The disequilibrium between the production of reactive oxygen (ROS) and nitrogen (RNS) species and their elimination by protective mechanisms leads to oxidative stress. Mitochondria are the main source of ROS as by-products of electron transport chain. Most of the time the intestine responds adequately against the oxidative stress, but with aging or under conditions that exacerbate the ROS and/or RNS production, the defenses are not enough and contribute to developing intestinal pathologies. The endogenous antioxidant defense system in gut includes glutathione (GSH) and GSH-dependent enzymes as major components. When the ROS and/or RNS production is exacerbated, oxidative stress occurs and the intestinal Ca²⁺ absorption is inhibited. GSH depleting drugs such as DL-buthionine-S,R-sulfoximine, menadione and sodium deoxycholate inhibit the Ca²⁺ transport from lumen to blood by alteration in the protein expression and/or activity of molecules involved in the Ca²⁺ transcellular and paracellular pathways through mechanisms of oxidative stress, apoptosis and/or autophagy. Quercetin, melatonin, lithocholic and ursodeoxycholic acids block the effect of those drugs in experimental animals by their antioxidant, anti-apoptotic and/or anti-autophagic properties. Therefore, they may become drugs of choice for treatment of deteriorated intestinal Ca²⁺ absorption under oxidant conditions such as aging, diabetes, gut inflammation and other intestinal disorders.

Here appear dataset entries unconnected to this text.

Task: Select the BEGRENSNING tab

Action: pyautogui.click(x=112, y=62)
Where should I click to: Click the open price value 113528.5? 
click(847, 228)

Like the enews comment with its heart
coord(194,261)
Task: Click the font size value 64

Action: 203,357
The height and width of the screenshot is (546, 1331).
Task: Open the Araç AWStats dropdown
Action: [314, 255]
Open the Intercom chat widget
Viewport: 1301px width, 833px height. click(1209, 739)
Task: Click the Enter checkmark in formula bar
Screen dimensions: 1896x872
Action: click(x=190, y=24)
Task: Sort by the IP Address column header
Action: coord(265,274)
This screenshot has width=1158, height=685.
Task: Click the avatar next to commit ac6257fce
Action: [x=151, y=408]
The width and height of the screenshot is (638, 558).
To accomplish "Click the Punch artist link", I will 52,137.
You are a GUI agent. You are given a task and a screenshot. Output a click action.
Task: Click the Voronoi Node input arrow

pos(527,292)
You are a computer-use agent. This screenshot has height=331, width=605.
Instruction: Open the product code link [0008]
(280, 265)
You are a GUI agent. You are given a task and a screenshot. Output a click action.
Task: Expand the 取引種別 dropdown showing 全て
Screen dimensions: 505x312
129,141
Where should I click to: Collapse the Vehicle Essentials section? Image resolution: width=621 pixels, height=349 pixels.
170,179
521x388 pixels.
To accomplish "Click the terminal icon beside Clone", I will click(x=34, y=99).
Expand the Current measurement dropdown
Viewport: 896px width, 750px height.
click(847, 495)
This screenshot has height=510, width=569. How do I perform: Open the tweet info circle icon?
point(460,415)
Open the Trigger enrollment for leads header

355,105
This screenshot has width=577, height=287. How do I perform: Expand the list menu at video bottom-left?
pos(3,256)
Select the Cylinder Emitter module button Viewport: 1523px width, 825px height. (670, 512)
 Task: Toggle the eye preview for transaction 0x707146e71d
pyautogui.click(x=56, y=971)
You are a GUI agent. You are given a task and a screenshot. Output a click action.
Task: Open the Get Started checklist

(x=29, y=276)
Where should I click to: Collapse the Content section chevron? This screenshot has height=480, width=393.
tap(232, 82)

Keywords: Transcellular and paracellular Ca²⁺pathways; DL-buthionine-S,R-sulfoximine; Menadione; Sodium deoxycholate; Lithocholic acid; Ursodeoxycholic acid; Melatonin

Core tip: Glutathione depleting drugs inhibit the intestinal Ca²⁺ absorption by alteration in the protein expression and/or activity of molecules involved in the transcellular and paracellular Ca²⁺ pathways through mechanisms of oxidative stress, apoptosis and/or autophagy. Quercetin, melatonin, lithocholic and ursodeoxycholic acids block the effect of those drugs in experimental animals by their antioxidant, anti-apoptotic and anti-autophagic properties. Therefore, they may become drugs of choice for treatment of deteriorated intestinal Ca²⁺ absorption under oxidant conditions such as aging, diabetes, gut inflammation and other intestinal disorders.